Posted by pain on November 5, 2009 at 9:23 AM
8
there might be a connection charles, as you know cleveland, specially inner city cleveland was decimated during subprime mortgage crisis, to the extent that thousands of row houses were (are) abandoned all over cleveland, yes cleveland has always been a wee shit hole, but this made it worse and left plenty of abandoned houses and abandoned place where a serial killer can commit atrocious crimes and people assume smells are just part of a decaying city or a decaying sausage factory. For all practical purposes cleveland is a dead city where a lot of the abandoned houses are owned by europeans who snatched them up for 8 grand. So there is a colonialist connection there too. that’s the best i can do I reckon.
Posted by SeMe on November 5, 2009 at 9:26 AM
9
or like lester in the Wire said when he found all the dead bodies that marlo left in b-more's abandoned houses, "les is in there, this is a tomb"

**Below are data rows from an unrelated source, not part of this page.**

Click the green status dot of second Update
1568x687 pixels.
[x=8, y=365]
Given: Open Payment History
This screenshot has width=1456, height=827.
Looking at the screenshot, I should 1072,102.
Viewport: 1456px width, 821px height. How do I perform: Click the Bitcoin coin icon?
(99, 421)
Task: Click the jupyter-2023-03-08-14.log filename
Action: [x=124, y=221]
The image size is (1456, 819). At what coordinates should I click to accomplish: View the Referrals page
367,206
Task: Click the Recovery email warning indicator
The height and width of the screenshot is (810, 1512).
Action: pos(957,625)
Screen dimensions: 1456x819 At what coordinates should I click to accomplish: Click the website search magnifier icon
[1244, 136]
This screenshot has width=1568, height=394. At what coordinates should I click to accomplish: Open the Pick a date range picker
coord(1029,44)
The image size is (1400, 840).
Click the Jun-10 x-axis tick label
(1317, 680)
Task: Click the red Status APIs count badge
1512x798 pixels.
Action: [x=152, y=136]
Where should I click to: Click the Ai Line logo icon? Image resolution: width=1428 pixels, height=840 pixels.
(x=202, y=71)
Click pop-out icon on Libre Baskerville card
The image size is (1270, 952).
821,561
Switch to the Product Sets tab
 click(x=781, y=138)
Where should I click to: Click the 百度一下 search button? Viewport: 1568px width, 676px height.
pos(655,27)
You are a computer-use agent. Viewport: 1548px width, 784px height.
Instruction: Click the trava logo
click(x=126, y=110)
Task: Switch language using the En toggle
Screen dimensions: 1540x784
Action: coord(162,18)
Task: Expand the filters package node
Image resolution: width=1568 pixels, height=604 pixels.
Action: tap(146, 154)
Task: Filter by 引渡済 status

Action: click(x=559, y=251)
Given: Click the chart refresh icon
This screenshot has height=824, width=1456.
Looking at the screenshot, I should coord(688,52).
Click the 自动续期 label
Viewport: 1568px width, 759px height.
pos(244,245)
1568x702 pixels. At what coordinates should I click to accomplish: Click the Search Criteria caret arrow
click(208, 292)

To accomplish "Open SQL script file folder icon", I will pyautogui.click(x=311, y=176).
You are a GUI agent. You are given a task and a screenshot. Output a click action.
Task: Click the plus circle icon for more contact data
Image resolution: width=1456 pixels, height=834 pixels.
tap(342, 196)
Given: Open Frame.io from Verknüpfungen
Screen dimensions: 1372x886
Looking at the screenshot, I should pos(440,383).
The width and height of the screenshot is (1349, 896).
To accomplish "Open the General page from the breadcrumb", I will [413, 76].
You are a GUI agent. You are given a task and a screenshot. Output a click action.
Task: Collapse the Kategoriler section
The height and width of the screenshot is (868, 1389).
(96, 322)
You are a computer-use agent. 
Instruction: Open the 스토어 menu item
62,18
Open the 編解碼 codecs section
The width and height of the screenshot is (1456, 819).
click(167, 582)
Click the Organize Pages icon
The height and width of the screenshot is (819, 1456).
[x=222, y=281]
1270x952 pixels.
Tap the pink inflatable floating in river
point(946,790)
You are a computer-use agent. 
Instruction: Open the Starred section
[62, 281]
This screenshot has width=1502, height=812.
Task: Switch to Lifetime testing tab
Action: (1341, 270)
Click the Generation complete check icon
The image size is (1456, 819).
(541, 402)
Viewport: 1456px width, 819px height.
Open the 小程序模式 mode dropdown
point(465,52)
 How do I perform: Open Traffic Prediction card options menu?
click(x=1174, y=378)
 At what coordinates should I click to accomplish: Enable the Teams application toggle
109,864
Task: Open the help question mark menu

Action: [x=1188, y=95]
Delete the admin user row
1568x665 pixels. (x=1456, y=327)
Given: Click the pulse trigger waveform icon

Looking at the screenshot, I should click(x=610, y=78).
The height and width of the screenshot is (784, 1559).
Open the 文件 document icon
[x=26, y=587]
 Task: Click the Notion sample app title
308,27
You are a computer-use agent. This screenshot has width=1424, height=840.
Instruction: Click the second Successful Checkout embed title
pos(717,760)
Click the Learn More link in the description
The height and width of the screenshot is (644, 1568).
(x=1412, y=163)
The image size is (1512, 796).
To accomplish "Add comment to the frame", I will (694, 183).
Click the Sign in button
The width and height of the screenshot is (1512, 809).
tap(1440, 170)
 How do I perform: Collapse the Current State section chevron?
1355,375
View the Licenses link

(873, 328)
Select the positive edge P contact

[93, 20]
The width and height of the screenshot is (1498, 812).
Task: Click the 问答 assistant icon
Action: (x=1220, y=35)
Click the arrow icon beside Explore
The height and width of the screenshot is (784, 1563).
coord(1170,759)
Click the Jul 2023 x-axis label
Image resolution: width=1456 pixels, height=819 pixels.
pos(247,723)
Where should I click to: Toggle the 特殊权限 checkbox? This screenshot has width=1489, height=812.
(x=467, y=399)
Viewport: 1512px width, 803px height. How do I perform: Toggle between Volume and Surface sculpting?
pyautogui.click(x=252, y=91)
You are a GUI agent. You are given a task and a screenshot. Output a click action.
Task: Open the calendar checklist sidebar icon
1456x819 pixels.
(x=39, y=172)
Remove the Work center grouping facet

Posted by SeMe on November 5, 2009 at 9:27 AM
10
just as long as they don't connect the sausages in said sausage factory to the serial killer...

Now I don't only feel for the victims and the families but i can't help but feel for Ray's, too. Horrible PR.
Posted by mitten on November 5, 2009 at 9:32 AM
LaRiiiiM0RrrHAwtiiii696969 11
CUZ SEURL KILLZ ARE LIKE SOUTH PARK; UNSAFE
Posted by LaRiiiiM0RrrHAwtiiii696969 http://balkin.blogspot.com/ on November 5, 2009 at 9:40 AM
12
i would imagine ray's sausages are going to be at a considerable discount during next year's cleveland indians games.
Posted by SeMe on November 5, 2009 at 9:42 AM
stinkbug 13
"the subprime mortgage crisis, which has its epicenter in Cleveland"

If people haven't read it, this NYT article about the Cleveland housing situation is worth a read:

http://www.nytimes.com/2009/03/08/magazi…

An excerpt:

"But while there he noticed with alarm what looked like a prone body in the yard next door. As he moved closer, he realized he was looking at an elderly woman who had just one leg, lying on the ground. She was leaning on one arm and, with the other, was whacking at weeds with a hatchet and stuffing the clippings into a cardboard box for garbage pickup. “Talk about fortitude,” he told me. In a place like Cleveland, hope comes in small morsels."
Posted by stinkbug on November 5, 2009 at 9:55 AM
14
Commercial Drive? wtf? Pickton had his farm in coquitlam, not right in the center of the city.
Posted by ams_ on November 5, 2009 at 10:18 AM
15
my bad, the rendering plant was on commercial.
Posted by ams_ on November 5, 2009 at 10:32 AM
Keekee 16
Exactly how does one confuse the smell of sausage making with the smell of decaying human flesh?? Is it that similiar of a smell?
Posted by Keekee on November 5, 2009 at 10:36 AM
17
Also, more vacant houses = less neighbors to notice what's going on.


And possibly squatters in those abandoned houses. I wonder if that's where/how Sowell found some of his victims.
Posted by keshmeshi on November 5, 2009 at 11:11 AM
zoe 18
#14 - Pickton murdered the women at a pig farm and slaughterhouse in Coquitlam, outside Vancouver.